WOWBEKASI. ID – Pasangan calon Wali Kota dan Wakil Wali Kota Bekasi, Heri Koswara dan Sholihin, memperkenalkan terobosan baru dalam kampanye mereka dengan meluncurkan Kartu Beresin Bekasi. Kartu ini diharapkan dapat menjadi solusi nyata bagi berbagai permasalahan yang dihadapi warga Bekasi.
“Insya Allah, Kartu Beresin Bekasi ini akan kami hadirkan untuk seluruh masyarakat Kota Bekasi,” ujar Heri Koswara. Menurutnya, kartu ini terutama akan difokuskan untuk menciptakan lapangan pekerjaan bagi warga Bekasi, menyusul keluhan yang sering diterima dari masyarakat terkait sulitnya mencari pekerjaan.
Selain itu, Kartu Beresin Bekasi juga dijanjikan menjadi solusi dalam sektor kesehatan. “Kami akan memastikan pelayanan kesehatan menjadi prioritas, dengan Kartu Beresin Bekasi sebagai salah satu alat untuk mencapainya,” kata Heri.

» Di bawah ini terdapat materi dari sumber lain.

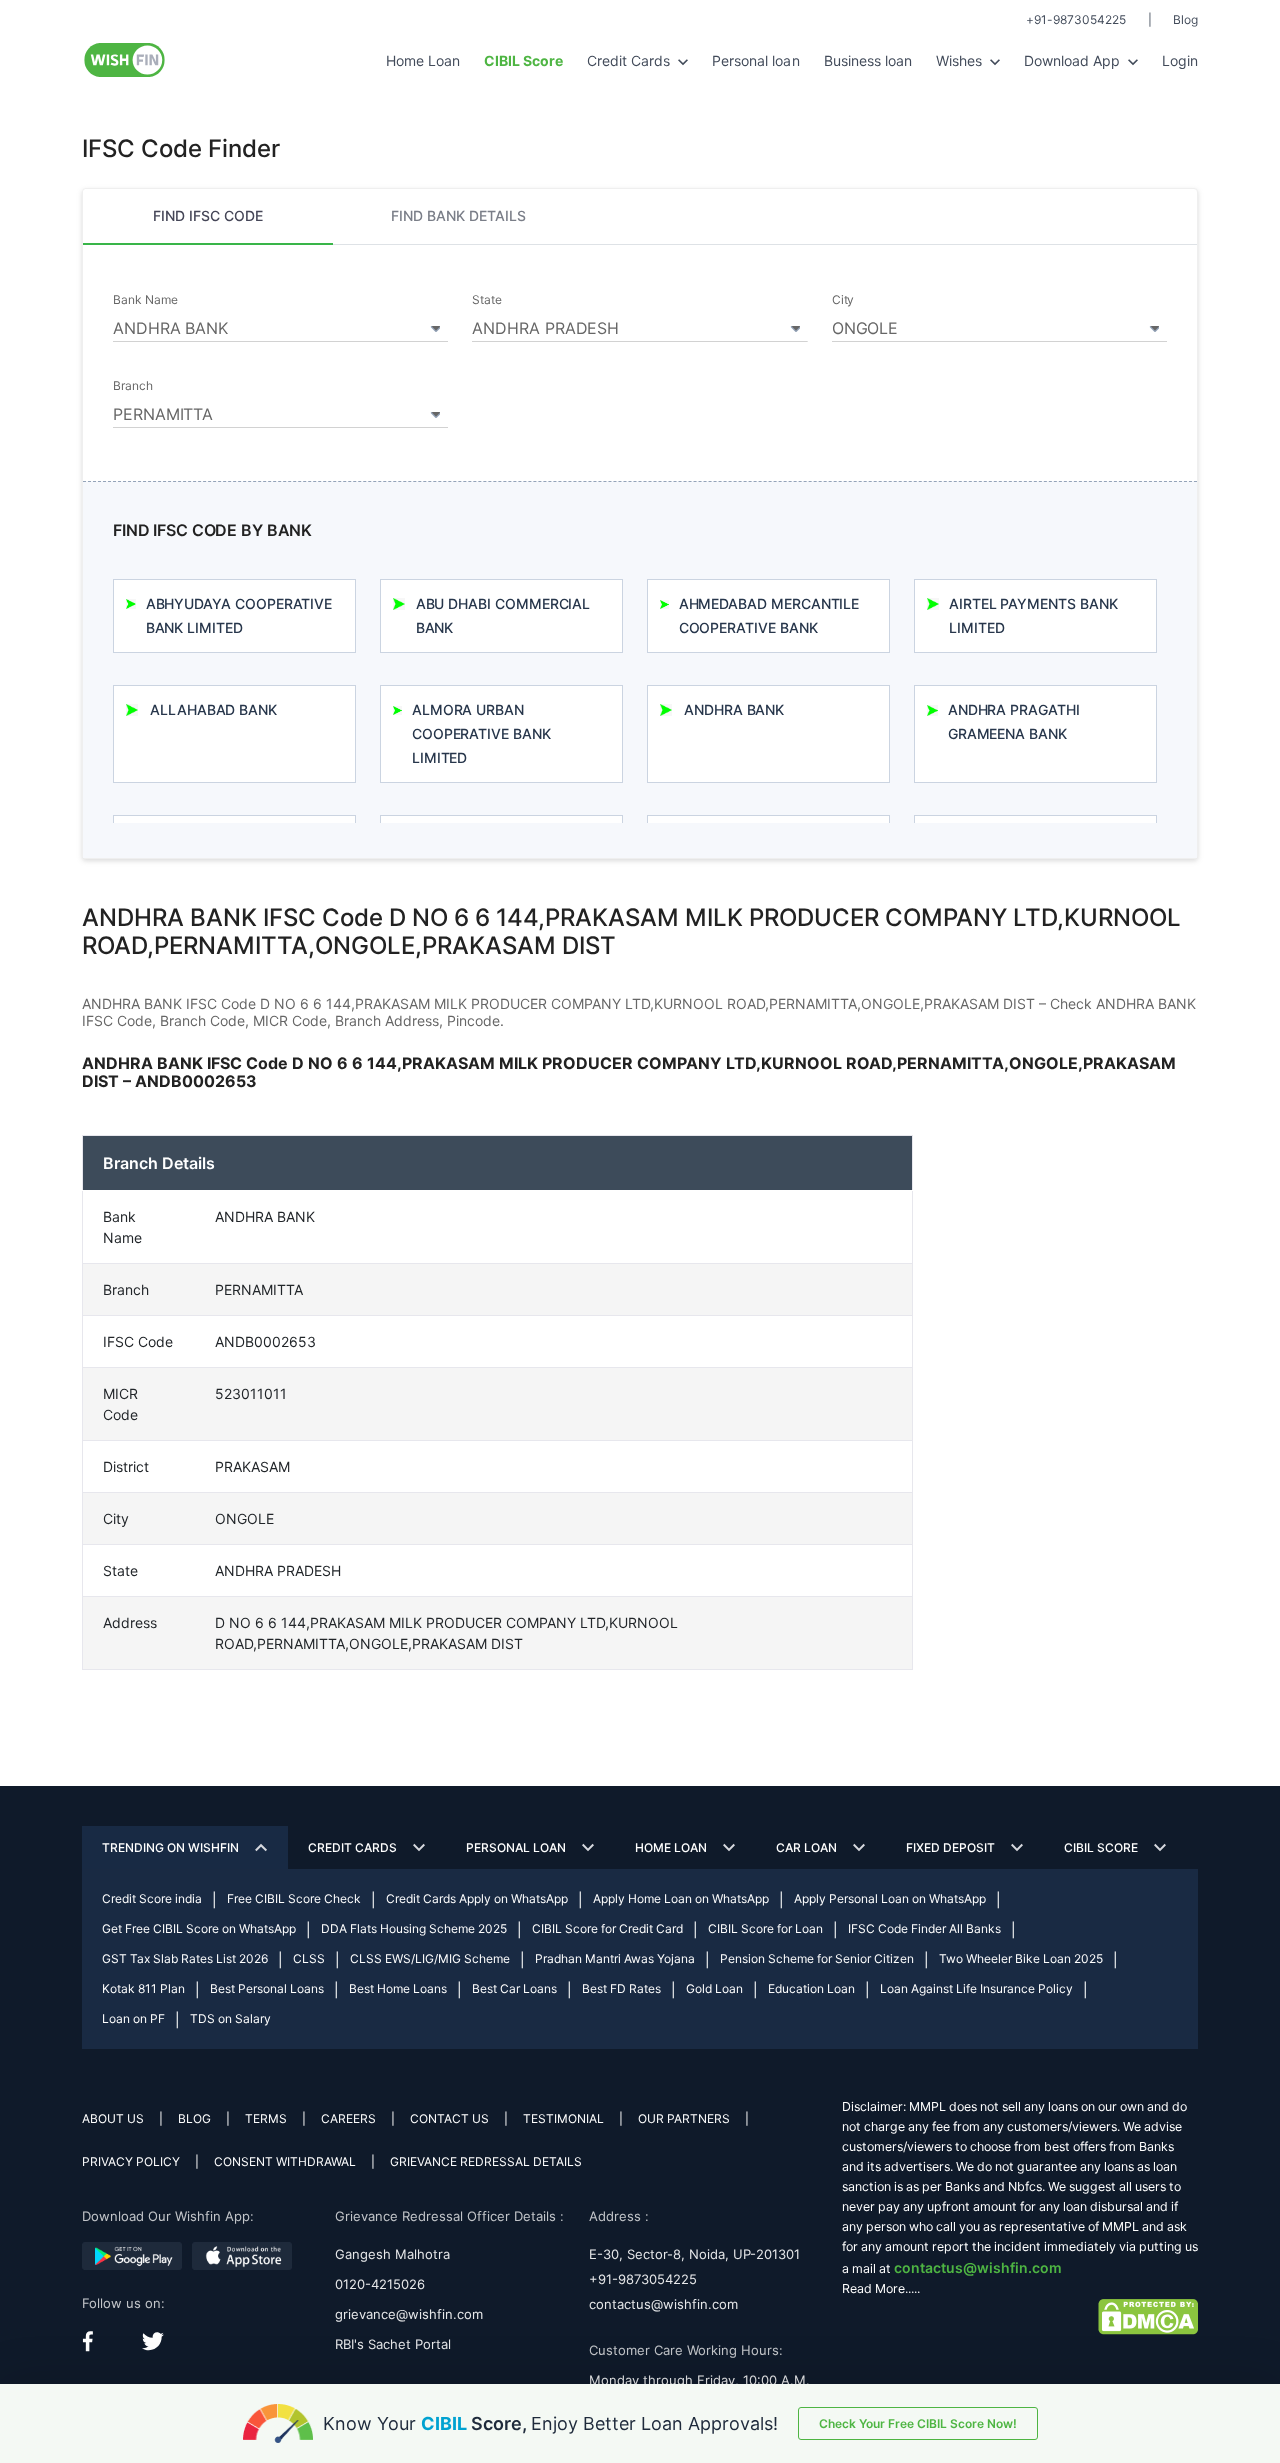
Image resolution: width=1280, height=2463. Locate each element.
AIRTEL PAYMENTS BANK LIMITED (1033, 615)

Dalam upaya memperbaiki akses kesehatan, Heri Koswara juga berjanji akan membangun 12 Rumah Sakit Umum Daerah (RSUD) di 12 kecamatan di Kota Bekasi. Tujuannya adalah mengurangi beban RSUD Kota Bekasi yang sering kali penuh dan menyebabkan antrian panjang.
“Kami ingin memastikan bahwa pelayanan kesehatan tidak hanya terpusat di RSUD Kota Bekasi yang sering crowded, sehingga masyarakat bisa mendapatkan akses kesehatan yang lebih baik,” tambahnya.
Lebih lanjut, Heri Koswara dan Sholihin juga berkomitmen untuk menggratiskan pajak bumi dan bangunan bagi masyarakat miskin di Bekasi. “Masyarakat miskin akan dibebaskan dari pembayaran pajak bumi dan lahan yang mereka tempati,” jelas Heri.
Program lain yang diusung oleh pasangan ini adalah pemberian bantuan sosial khusus kepada perempuan prioritas, terutama mereka yang miskin dan disabilitas. “Perempuan prioritas akan mendapatkan perhatian khusus dari kami,” tegasnya.
Tak hanya itu, pasangan ini juga berjanji untuk memperbaiki masalah pendidikan di Kota Bekasi, termasuk menggratiskan pendidikan dari tingkat SD hingga SMP. Mereka bahkan berencana memberikan kesempatan pendidikan tinggi bagi keluarga kurang mampu.
“Kami akan menggratiskan pendidikan dari SD hingga SMP, dan memberikan insentif serta dana operasional untuk posyandu, LPM, dan BKM. Sebanyak 60% APBD akan kami alokasikan untuk kepentingan sosial masyarakat, dan 4% untuk infrastruktur,” tutup Sholihin.